▶ Directions
Reading the data below, count the lines that carry the string "panel". Give nothing but the count.

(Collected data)

####################

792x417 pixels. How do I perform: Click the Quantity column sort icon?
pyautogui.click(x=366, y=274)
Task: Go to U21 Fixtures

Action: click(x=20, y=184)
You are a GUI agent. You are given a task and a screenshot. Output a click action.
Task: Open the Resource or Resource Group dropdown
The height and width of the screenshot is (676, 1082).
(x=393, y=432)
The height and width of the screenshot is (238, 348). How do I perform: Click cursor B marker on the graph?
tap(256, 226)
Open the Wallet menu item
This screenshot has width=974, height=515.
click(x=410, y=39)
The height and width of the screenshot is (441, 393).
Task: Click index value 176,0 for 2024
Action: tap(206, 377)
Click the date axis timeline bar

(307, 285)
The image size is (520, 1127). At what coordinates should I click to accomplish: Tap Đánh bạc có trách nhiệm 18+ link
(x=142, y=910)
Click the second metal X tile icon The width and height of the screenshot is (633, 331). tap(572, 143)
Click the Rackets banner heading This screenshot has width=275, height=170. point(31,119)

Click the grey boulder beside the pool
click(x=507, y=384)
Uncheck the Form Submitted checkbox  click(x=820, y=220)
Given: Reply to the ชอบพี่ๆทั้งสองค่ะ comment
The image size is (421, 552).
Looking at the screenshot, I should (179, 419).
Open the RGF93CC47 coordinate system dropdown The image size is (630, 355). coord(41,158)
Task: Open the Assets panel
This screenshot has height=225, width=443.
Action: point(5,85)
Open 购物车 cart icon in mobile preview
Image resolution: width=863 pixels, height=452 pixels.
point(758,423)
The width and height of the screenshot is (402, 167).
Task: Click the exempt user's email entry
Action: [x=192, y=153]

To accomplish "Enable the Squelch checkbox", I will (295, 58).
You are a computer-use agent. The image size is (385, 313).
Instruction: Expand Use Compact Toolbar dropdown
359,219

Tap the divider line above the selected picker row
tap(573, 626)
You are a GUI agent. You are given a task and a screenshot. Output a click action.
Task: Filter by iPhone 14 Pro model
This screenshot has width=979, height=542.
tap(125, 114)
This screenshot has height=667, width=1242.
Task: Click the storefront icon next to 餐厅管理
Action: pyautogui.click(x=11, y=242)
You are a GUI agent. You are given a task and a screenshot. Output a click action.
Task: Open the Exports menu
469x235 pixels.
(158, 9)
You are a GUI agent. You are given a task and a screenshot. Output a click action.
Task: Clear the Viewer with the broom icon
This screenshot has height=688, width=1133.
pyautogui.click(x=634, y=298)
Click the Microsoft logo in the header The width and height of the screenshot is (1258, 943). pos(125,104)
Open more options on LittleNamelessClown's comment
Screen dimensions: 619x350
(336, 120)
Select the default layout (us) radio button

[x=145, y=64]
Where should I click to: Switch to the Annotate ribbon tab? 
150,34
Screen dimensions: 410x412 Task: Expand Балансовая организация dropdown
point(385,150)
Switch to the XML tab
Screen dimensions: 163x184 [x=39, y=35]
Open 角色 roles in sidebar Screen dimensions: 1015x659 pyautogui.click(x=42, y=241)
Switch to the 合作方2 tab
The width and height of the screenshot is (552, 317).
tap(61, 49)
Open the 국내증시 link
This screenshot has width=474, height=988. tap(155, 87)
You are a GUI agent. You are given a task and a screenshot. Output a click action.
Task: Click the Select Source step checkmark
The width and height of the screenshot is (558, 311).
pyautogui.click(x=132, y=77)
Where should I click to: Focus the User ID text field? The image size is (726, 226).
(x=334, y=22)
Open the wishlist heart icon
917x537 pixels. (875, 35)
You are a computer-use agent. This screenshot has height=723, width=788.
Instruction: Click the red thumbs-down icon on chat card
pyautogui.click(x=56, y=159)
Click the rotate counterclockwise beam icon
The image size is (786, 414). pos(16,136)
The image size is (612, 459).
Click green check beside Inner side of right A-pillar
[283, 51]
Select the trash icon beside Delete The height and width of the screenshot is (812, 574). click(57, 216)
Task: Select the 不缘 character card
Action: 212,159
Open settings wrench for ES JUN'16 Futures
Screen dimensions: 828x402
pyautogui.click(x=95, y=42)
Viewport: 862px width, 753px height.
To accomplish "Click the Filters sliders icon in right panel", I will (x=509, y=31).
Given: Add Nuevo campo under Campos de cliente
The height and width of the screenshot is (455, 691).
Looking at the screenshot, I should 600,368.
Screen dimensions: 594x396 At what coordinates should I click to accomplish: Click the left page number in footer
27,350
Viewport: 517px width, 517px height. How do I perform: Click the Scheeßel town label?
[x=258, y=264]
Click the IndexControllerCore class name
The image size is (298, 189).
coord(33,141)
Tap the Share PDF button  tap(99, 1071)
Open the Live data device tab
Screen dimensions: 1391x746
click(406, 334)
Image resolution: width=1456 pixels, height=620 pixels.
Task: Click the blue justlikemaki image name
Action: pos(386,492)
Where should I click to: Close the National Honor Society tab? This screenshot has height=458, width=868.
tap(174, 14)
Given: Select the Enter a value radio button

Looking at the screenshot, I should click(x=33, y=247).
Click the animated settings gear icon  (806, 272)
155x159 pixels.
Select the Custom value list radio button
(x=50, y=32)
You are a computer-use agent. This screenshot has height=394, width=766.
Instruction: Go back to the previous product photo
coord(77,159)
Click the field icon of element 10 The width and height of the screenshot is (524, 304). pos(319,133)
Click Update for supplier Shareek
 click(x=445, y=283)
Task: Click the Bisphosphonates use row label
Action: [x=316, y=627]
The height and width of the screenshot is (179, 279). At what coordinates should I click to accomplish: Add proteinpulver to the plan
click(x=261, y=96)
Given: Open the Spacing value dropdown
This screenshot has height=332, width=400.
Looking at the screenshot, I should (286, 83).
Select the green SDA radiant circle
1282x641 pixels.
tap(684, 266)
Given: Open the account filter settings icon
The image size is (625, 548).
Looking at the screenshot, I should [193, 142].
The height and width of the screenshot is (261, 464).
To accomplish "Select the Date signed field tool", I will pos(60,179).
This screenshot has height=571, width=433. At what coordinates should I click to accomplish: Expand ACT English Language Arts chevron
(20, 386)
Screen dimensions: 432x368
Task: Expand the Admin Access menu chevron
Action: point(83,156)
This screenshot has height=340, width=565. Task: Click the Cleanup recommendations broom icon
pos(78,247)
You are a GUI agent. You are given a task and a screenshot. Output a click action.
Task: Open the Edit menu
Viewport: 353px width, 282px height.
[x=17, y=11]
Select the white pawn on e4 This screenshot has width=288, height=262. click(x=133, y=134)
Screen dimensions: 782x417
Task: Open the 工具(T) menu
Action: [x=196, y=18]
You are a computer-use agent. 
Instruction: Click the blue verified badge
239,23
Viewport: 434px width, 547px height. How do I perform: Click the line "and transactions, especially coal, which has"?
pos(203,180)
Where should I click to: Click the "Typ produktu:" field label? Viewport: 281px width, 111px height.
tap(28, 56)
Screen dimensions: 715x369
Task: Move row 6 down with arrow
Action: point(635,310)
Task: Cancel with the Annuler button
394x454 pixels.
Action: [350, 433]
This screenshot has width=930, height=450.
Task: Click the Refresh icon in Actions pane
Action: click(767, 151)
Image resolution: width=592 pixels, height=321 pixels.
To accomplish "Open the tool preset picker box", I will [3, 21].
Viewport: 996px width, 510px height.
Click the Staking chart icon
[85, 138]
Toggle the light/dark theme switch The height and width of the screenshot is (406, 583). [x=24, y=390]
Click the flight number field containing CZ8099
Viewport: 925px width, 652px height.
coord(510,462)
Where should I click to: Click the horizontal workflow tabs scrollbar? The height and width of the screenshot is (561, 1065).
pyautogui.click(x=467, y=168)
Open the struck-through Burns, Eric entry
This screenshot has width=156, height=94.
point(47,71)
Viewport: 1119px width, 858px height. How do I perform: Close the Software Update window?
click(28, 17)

####################

▶ Problem solution
2